It makes more sense to me to think of Forth as a kind of virtual machine. Writing its bytecode by hand seems like a bad trade-off, except in an extremely limited environment.

zephyrfalcon · on Sept 11, 2010

Hmm, so, in theory (and maybe in practice), instead of writing a new stack-based virtual machine, one could use Forth instead, and write a compiler (for a given language) that targets it. I wonder if this has actually been done?

silentbicycle · on Sept 11, 2010

VMs usually have a fixed set of instructions, because the compiler needs to know how to cleanly map the language semantics to them. It's just that most stack machine bytecode tends to overlap with a subset of Forth.

cma · on Sept 12, 2010

We did exactly that in our compilers class at school.

_delirium · on Sept 11, 2010

> Here's a challenge: I would really love to see someone write a full-featured web browser (at the level of a Firefox, Chrome or Safari) in Forth. You can do that in C, C++, Java, Python, and probably in dozens of other languages I could name. [...] I think that any web browser that anyone attempted to write in Forth (without local variables, naturally!) would never get finished.
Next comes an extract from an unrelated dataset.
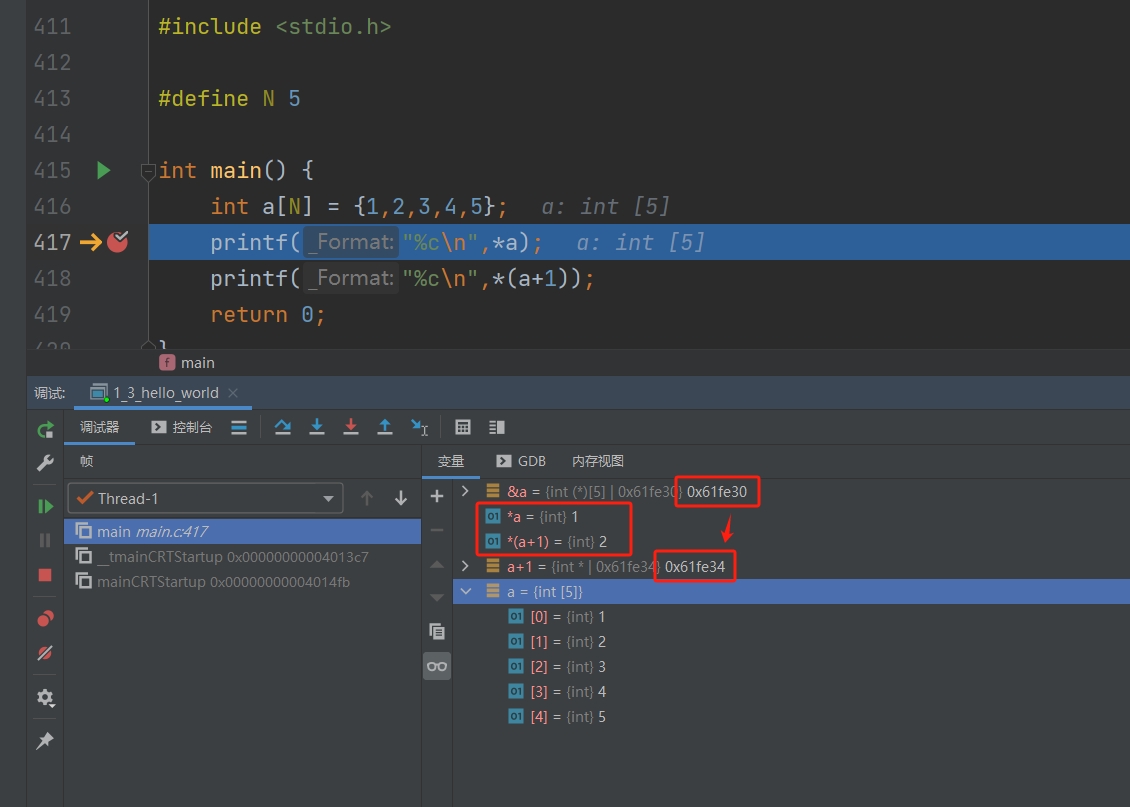Add a new watch with the plus button

[x=437, y=497]
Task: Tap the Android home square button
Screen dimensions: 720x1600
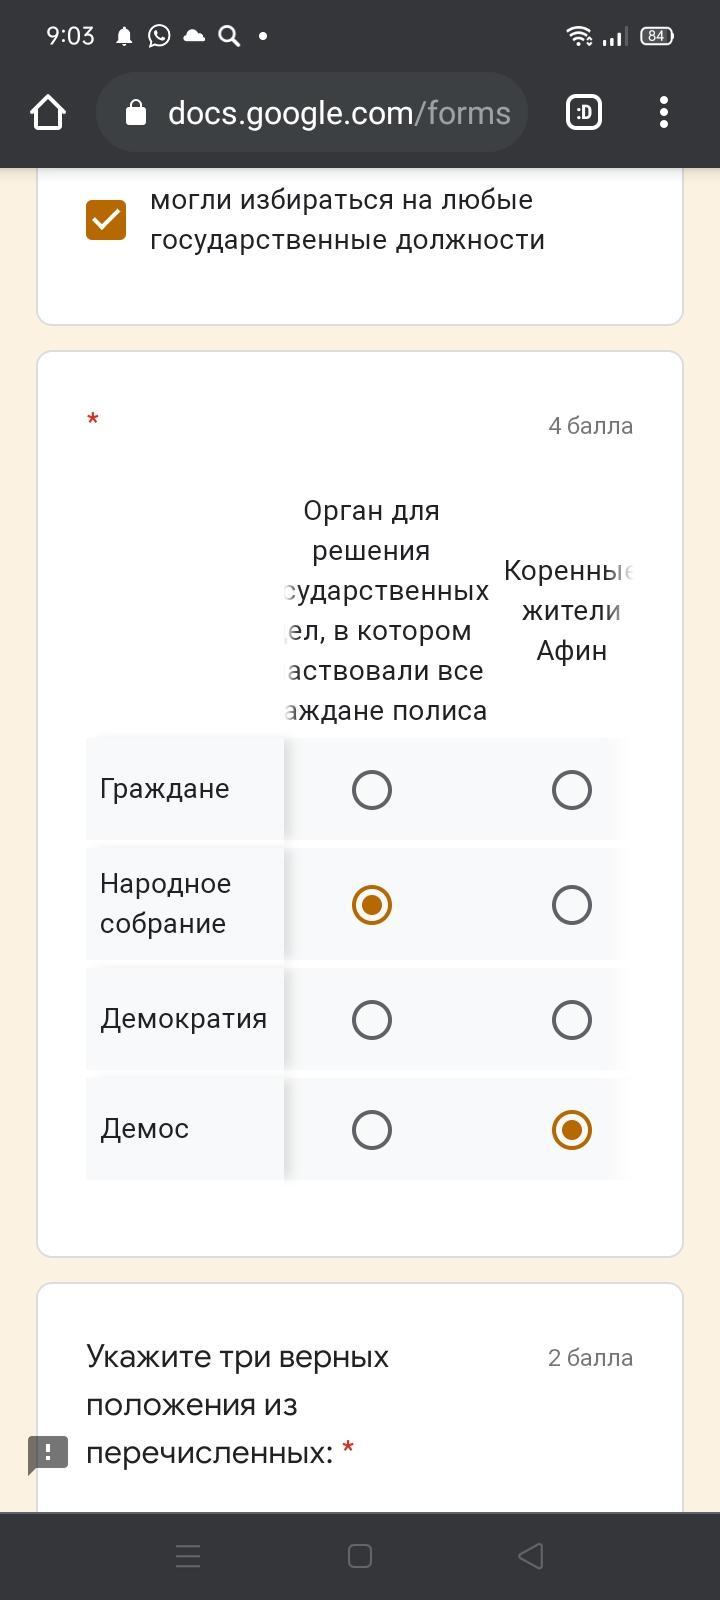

Do those languages actually pass the test, though? I see the point, but I think this particular challenge problem is a bit too hard in terms of size of teams and resources needed--- hard enough that as a descriptive matter, Java, Python, and every other language that isn't C/C++ has actually failed the test. Many people have tried, and all of those browsers have, well, never gotten finished. People have been writing a pure-Java modern web browser since at least 1997, when Netscape decided to rewrite Navigator in Java (in a project, "Javagator", that was never finished). Along the way, there've been a half-dozen other half-finished Java browsers (HotJava, Lobo, etc.). There's a half-finished Common Lisp browser, too (Closure). But nothing outside of C/C++ competes with Webkit, Opera, IE, and Firefox.

I do agree that Forth isn't a great language for writing to complex predefined specifications. I like its general ideas, though, and the principle of deciding to solve a simpler problem rather than a harder one actually seems fine to me, if you really are in a position where you have the choice. Not that I'm big on Forth, personally, but it's somewhat philosophically consonant with my own preferences, which are in the suckless.org vein.

pauldirac137 · on Sept 11, 2010

You're right, I'm being extremely charitable to Java and Python. As you say, there was a Java browser (HotJava) in the early days of browsers, and there was a Python browser once called Grail, but neither one was even close to Firefox/Chrome/Safari. I think you _could_ write a Firefox clone in Java, and in Python too (though a Python Firefox clone would be perhaps too slow to use). My point was that I don't think you could even write such a beast in Forth (or, more accurately, in Forth using the extreme-Forth approach described in the article; maybe it would be possible in ANS Forth). You need the abstraction layers or the problem is unmanageable.

benreesman · on Sept 11, 2010

i know for a fact that CSS 2.1 layout and ECMA-262 (modulo, "not much") scripting (on a stack machine, with an instruction for '==' and a different one for '==='!) can be done with the same algorithms implemented in java and c++. reading the specs is a good way to get an ulcer, though. :)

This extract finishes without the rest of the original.